The anonymous man told local news Fox 26 that he made 62 3D-printed guns and handed them over in Houston's first gun buyback event last weekend. He said the city offered him $50 per gun, cutting him a check for $3,100.
The man said the cost of production per gun was $3, netting a profit of $47 per weapon. He said, "the goal was not personal profit, but to send [Houston leaders] a message about spending $1 million tax dollars on something that has no evidence of any effect on crime..."
He added another goal: to make the city "pay fair prices [at gun buyback events], use private donations rather than tax dollars, and don't destroy historic guns."

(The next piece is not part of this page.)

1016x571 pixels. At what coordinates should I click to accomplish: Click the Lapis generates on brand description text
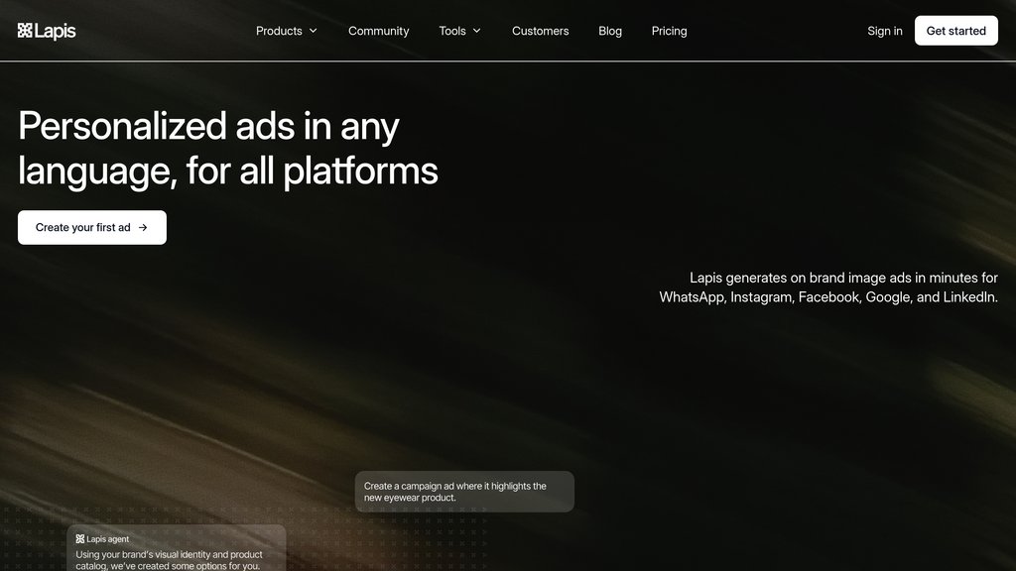click(x=828, y=287)
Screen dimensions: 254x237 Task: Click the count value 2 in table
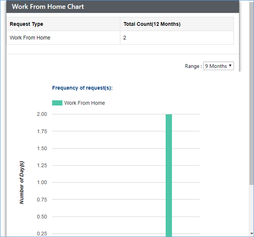click(x=125, y=38)
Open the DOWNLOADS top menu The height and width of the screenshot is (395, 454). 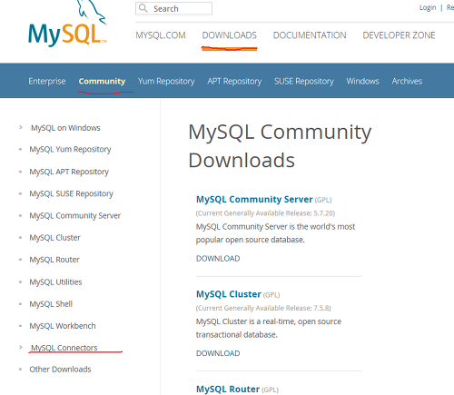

Houston Mayor Sylvester Turner was not enthusiastic about the man using the gun buyback program to print money. He said the next gun buyback event "will exclude 3D-printed guns ... this is a program designed for people who want to voluntarily relinquish their guns."
Even though the anonymous man made a fool of Houston city officials, Turner said Saturday's gun buyback was a success, removing 840 firearms from the streets."You'll always have people who will try and take advantage of the programs," said Turner. "I was there when that person brought in those guns. The reason we went ahead and did that was we had not said we weren't going to."
What's strange is that Houston's ban on ghost guns from future buyback events comes as the federal and state governments have waged war against homemade firearms. Just look at the story count for "ghost guns" exploded after the Biden administration took office in 2021.
Good old 'murican financial ingenuity!